WHAT TO DO |
1. From the article on Neshama Carlebach, echo the passage from "Soon after this" to "together ever since.".
2. According to the article on Neshama Carlebach, how did she come to work with the Green Pastures Baptist Church Choir? Answer in one to three sentences.

The Baptist pastor and the Orthodox rabbi’s daughter walk onstage. This isn’t the beginning of a groan-inducing joke told over a couple of beers — it’s what celebrated Jewish singer/songwriter Neshama Carlebach does every time she performs with the Rev. Roger Hambrick and the Green Pastures Baptist Church Choir. And while the relationship might seem somewhat unusual, for Carlebach, it’s produced the sort of excitement and joy she yearns for in her artistic life.
How did the daughter of Rabbi Shlomo Carlebach, a prominent Orthodox rabbi and iconic liturgical composer, get involved with a very Christian choir? The answer is simple: Rabbi Avi Weiss. Weiss, who’s famous, or perhaps infamous in some circles, for being the first Orthodox rabbi to give smicha (ordination) to a woman, introduced Neshama Carlebach to Hambrick at a Martin Luther King Jr. Day celebration at his synagogue a couple of years ago. “I felt very much connected to them right away,” Carlebach says of the choir. “Their church is an old shul. ... It smells like a shul, and there’s Magen Davids [Jewish stars] everywhere.”
Soon after this initial meeting, Carlebach (whom I have known for years as a family friend) began performing with the choir, and it was not long after that, she says, that her own invitations to sing included the query, “Why don’t you bring your gospel choir?” This year, Carlebach and the choir together recorded the album “Higher and Higher,” released by Sojourn Records/Sony, and it became an official entrant in the 2011 Grammys. They have been touring together ever since.

RECORD SET |
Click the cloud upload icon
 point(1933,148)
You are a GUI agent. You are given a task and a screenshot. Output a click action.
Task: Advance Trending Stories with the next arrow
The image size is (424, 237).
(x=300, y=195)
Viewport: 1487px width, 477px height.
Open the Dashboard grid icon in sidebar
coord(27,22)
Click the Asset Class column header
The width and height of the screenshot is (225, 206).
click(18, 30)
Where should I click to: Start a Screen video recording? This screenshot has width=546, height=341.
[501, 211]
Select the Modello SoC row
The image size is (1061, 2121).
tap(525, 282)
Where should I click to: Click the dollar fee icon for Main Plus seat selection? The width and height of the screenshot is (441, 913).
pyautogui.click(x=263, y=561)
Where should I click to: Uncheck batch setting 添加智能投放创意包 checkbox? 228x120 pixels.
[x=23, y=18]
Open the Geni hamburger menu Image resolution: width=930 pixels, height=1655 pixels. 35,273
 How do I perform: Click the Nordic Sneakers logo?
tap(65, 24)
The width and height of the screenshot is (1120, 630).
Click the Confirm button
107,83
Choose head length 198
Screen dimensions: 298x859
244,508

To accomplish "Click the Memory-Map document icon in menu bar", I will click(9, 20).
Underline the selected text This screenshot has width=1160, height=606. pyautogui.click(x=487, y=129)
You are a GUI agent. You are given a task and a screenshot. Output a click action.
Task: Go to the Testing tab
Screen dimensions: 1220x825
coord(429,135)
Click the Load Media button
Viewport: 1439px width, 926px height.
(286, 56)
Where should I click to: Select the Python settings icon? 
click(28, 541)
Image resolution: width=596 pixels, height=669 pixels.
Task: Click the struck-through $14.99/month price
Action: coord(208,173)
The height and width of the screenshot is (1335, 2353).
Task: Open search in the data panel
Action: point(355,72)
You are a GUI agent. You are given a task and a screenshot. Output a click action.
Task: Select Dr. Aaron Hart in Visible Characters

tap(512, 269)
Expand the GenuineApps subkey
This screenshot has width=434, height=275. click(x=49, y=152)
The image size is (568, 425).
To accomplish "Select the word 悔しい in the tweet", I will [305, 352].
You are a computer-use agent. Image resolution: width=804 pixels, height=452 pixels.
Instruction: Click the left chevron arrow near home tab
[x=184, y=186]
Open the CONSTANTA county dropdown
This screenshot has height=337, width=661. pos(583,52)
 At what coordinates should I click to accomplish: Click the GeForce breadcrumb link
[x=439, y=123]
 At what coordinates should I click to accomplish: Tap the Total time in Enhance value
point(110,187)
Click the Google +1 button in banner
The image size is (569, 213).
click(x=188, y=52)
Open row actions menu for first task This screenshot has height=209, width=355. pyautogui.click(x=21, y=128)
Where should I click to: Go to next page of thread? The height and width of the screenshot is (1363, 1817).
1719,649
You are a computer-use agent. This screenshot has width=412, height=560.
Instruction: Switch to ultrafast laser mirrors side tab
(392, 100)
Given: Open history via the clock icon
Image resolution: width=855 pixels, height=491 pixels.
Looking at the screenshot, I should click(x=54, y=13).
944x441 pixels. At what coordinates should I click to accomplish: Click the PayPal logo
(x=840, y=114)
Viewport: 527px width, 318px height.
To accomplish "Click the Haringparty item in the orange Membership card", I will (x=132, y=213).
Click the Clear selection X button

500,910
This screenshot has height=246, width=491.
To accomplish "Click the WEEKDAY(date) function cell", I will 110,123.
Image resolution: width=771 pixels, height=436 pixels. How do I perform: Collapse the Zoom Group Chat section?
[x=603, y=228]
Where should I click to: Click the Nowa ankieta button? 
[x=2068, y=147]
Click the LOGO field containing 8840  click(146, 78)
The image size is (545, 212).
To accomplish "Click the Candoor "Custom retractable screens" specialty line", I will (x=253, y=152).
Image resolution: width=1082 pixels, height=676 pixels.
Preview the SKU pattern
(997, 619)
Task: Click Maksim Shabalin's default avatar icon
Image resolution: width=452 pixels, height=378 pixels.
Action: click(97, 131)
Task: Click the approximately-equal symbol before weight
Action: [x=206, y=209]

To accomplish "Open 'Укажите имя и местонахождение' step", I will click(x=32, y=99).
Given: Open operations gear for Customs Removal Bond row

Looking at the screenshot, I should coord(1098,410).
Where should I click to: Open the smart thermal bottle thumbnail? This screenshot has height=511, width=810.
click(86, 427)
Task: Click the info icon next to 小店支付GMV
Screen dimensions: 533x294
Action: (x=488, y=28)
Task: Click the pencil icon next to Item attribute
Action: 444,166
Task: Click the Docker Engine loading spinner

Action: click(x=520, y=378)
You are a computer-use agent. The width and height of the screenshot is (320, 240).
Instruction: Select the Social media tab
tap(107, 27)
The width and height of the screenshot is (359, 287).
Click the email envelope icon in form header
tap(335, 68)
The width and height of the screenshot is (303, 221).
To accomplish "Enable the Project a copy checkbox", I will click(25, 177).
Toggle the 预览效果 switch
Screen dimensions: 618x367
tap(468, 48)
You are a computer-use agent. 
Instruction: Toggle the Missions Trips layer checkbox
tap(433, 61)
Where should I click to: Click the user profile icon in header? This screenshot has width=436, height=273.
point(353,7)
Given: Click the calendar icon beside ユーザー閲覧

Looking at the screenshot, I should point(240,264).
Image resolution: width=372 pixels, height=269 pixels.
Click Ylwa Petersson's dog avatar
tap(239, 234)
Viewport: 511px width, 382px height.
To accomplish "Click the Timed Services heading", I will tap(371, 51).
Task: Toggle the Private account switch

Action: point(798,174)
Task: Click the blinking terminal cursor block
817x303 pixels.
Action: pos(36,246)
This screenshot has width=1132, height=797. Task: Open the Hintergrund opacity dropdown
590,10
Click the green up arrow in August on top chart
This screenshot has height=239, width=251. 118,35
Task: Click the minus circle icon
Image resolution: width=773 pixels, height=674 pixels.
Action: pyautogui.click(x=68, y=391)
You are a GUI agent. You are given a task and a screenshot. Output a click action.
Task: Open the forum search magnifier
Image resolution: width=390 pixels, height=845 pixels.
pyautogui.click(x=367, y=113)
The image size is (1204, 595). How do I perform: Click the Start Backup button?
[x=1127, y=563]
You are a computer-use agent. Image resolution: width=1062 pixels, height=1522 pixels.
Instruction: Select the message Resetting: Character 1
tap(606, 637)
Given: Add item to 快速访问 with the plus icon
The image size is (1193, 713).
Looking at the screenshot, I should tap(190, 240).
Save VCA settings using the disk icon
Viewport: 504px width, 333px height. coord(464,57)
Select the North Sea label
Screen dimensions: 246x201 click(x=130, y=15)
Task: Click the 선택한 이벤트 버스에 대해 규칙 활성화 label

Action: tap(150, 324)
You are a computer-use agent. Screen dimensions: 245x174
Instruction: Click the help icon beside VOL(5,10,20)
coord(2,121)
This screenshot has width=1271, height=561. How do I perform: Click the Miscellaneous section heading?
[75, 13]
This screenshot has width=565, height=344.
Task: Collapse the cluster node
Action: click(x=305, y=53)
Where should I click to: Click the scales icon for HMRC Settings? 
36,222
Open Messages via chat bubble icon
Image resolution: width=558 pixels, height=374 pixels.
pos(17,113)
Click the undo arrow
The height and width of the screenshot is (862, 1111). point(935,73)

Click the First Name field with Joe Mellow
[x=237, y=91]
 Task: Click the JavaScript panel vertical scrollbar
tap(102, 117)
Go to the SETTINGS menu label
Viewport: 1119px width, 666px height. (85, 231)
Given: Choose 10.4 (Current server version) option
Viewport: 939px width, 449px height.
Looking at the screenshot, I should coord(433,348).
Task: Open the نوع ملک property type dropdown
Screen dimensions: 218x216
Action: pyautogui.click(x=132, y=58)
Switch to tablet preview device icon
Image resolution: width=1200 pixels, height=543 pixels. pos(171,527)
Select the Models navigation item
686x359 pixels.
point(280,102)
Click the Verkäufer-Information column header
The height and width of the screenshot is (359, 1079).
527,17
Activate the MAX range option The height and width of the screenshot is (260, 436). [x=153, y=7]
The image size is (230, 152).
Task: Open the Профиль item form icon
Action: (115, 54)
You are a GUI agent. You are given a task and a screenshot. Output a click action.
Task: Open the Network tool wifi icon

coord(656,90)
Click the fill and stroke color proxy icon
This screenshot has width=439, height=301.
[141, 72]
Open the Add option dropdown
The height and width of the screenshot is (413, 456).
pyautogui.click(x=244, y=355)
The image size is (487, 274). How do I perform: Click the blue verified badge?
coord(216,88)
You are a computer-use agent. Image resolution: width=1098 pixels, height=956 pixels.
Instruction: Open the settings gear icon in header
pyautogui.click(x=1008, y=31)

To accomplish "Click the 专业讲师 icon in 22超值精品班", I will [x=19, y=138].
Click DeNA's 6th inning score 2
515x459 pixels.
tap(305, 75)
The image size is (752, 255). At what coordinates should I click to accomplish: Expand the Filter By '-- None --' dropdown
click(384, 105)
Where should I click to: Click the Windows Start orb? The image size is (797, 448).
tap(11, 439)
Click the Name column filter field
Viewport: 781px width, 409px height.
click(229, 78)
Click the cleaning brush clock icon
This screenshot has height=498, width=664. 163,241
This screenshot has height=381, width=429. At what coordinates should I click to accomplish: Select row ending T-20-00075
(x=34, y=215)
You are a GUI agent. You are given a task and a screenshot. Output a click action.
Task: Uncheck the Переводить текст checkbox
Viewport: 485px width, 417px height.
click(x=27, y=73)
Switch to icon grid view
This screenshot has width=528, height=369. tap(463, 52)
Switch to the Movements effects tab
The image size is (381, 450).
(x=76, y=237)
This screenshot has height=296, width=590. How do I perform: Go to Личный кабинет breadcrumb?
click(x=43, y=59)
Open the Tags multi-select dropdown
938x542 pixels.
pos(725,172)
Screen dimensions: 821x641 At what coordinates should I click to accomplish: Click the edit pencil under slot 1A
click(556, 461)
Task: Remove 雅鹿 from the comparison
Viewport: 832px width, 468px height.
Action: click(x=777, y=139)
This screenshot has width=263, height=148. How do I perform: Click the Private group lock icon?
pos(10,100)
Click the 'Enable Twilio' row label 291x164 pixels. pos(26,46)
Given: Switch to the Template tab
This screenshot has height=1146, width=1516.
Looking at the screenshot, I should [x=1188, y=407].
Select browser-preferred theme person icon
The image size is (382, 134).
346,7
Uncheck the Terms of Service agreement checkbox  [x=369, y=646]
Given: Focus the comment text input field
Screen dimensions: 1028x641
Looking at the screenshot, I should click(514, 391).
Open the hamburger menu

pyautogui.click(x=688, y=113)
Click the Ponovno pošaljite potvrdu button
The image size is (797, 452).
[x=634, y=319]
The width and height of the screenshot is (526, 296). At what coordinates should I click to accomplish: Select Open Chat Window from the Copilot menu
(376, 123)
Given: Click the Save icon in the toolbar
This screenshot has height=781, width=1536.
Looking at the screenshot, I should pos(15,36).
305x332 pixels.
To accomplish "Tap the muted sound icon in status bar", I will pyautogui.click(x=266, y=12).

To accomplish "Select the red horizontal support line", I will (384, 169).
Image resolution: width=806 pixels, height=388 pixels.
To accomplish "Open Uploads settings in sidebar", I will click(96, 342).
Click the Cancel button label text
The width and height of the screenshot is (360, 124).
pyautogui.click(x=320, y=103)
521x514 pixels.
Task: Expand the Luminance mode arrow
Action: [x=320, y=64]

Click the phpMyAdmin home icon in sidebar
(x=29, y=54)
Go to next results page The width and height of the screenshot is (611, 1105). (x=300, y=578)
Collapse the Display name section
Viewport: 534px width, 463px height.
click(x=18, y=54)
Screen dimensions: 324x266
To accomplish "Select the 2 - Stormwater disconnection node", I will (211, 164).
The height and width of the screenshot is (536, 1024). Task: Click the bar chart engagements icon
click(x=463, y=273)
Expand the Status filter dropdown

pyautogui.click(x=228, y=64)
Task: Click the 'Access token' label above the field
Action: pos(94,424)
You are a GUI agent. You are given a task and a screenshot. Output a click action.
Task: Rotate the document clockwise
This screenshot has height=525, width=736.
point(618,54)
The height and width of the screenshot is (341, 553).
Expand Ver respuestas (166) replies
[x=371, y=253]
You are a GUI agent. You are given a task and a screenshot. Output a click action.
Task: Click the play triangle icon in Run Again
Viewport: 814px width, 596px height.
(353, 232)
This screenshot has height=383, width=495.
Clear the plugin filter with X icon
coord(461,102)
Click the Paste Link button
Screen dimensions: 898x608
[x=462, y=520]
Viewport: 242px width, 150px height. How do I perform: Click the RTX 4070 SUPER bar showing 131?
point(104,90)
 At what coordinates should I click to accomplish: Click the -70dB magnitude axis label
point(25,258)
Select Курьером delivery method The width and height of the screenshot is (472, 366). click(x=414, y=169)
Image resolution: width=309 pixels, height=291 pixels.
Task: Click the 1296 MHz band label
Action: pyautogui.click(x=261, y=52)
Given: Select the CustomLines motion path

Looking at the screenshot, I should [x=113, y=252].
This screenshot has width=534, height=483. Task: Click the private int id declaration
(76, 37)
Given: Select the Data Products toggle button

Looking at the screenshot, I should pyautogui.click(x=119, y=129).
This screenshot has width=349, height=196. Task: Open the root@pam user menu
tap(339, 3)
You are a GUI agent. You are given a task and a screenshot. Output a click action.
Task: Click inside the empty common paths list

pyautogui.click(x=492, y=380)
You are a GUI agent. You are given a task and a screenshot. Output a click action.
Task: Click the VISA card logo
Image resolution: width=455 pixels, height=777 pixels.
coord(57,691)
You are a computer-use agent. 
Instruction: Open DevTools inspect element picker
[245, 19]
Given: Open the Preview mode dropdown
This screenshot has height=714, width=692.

ANSWERS FOR THIS EXERCISE |
1.
Soon after this initial meeting, Carlebach (whom I have known for years as a family friend) began performing with the choir, and it was not long after that, she says, that her own invitations to sing included the query, “Why don’t you bring your gospel choir?” This year, Carlebach and the choir together recorded the album “Higher and Higher,” released by Sojourn Records/Sony, and it became an official entrant in the 2011 Grammys. They have been touring together ever since.

2. Rabbi Avi Weiss introduced her to the Rev. Roger Hambrick at a Martin Luther King Jr. Day celebration at his synagogue a couple of years earlier. Soon after that meeting, she began performing with the choir.